You know that exciting phase when you initially get to know someone. The first time you go out it’s a blast, so you do it a second time and it’s even better and then …
If I was a writing this story in a New Zealand context, it would end with: “You go out together for a third time, decide you have something good and continue with the momentum.”
Super busy this week!
In a Danish context, however, this story would end with the following: “You were super busy for a week, so you didn’t see him. Then he suddenly remembered he had a cousin’s birthday at the weekend, and after that he went on a ski holiday for a week. When he got back you arranged to meet up, but by that stage you had already planned a trip to Sweden. After four weeks of this, you both gently stopped trying to make plans with each other and concluded that it just wasn’t meant to be.”
I refer to these kinds of encounters as “relationship suicide by scheduling”.
It’s where great chemistry and connection die purely because the crucial momentum of the relationship was lost in a haze of busy schedules and plans.
Two weeks on Friday?
Coming from New Zealand, I find it hard enough to have friends here who plan so far in advance, let alone the men I want to date. Recently a guy I met at a party asked me out, which I found very sweet …
… until he wrote: “How does two weeks from Friday sound?”
I couldn’t stop thinking how much of a turn-off it was. It’s like something my dentist would say to me – but even then, if I were really in pain, he’d see me tomorrow.
You see, romance and attraction thrive on the idea of spontaneity and impulsiveness. There has to be an element of finding the other person so wonderful to be around that you couldn’t possibly wait two weeks to see them.
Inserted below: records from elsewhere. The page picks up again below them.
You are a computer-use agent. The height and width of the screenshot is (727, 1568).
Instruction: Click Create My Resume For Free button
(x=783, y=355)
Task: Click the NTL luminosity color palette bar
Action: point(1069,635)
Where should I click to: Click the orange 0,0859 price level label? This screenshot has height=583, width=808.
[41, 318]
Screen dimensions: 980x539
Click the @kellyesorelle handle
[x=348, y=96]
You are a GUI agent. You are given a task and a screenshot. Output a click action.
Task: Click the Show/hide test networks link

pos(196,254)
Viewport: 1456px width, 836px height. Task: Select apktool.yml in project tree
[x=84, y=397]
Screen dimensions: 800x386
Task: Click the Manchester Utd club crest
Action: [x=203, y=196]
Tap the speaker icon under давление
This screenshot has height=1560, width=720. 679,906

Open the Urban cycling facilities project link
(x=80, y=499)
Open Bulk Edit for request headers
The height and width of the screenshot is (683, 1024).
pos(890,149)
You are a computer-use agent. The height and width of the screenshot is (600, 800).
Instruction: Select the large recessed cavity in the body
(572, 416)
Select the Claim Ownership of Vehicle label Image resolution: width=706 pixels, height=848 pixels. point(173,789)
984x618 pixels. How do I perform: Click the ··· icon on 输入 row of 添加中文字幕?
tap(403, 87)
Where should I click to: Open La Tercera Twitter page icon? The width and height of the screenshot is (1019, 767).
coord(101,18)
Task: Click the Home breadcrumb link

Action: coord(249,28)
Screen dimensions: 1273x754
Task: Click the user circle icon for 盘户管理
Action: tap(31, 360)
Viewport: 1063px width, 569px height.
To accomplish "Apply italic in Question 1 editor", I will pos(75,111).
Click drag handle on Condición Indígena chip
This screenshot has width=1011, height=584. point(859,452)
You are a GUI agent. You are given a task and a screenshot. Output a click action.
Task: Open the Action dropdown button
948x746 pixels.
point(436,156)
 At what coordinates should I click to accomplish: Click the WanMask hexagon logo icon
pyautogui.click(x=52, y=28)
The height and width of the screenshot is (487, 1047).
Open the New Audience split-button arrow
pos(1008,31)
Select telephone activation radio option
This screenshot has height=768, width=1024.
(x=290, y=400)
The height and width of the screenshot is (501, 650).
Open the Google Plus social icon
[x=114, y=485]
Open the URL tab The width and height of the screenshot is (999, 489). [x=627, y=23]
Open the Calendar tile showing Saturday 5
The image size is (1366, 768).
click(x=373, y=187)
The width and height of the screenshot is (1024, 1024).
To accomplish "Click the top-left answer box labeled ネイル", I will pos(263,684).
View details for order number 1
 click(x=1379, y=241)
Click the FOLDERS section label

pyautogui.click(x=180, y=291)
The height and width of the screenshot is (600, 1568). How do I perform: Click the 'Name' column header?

But sadly, by booking themselves with so many activities and appointments, the Danes have managed to kill this crucial attraction stage that requires regular periods of time together (and I’m not talking once every fortnight).
Now, don’t get me wrong, there’s nothing wrong with having a full life, but the reality of the Danish approach is that people are missing out on great relationships purely because they’re just not willing to make a dent in their diaries.
It’s as if busyness has now replaced partnerships as the new symbol of social status in Denmark.
If you can’t beat ’em …
They say if you can’t beat them, then join them, but I feel extremely nerdy if I plan too much. My cultural upbringing discourages me from planning too far in advance as it goes against the ‘chilled out’ attitude we pride ourselves on.
So in order to stay true to my culture and to myself, I’ll be keeping my schedule a little more flexible. So when that crucial stage of momentum-building comes along, I’m not bound by endless pages of appointments.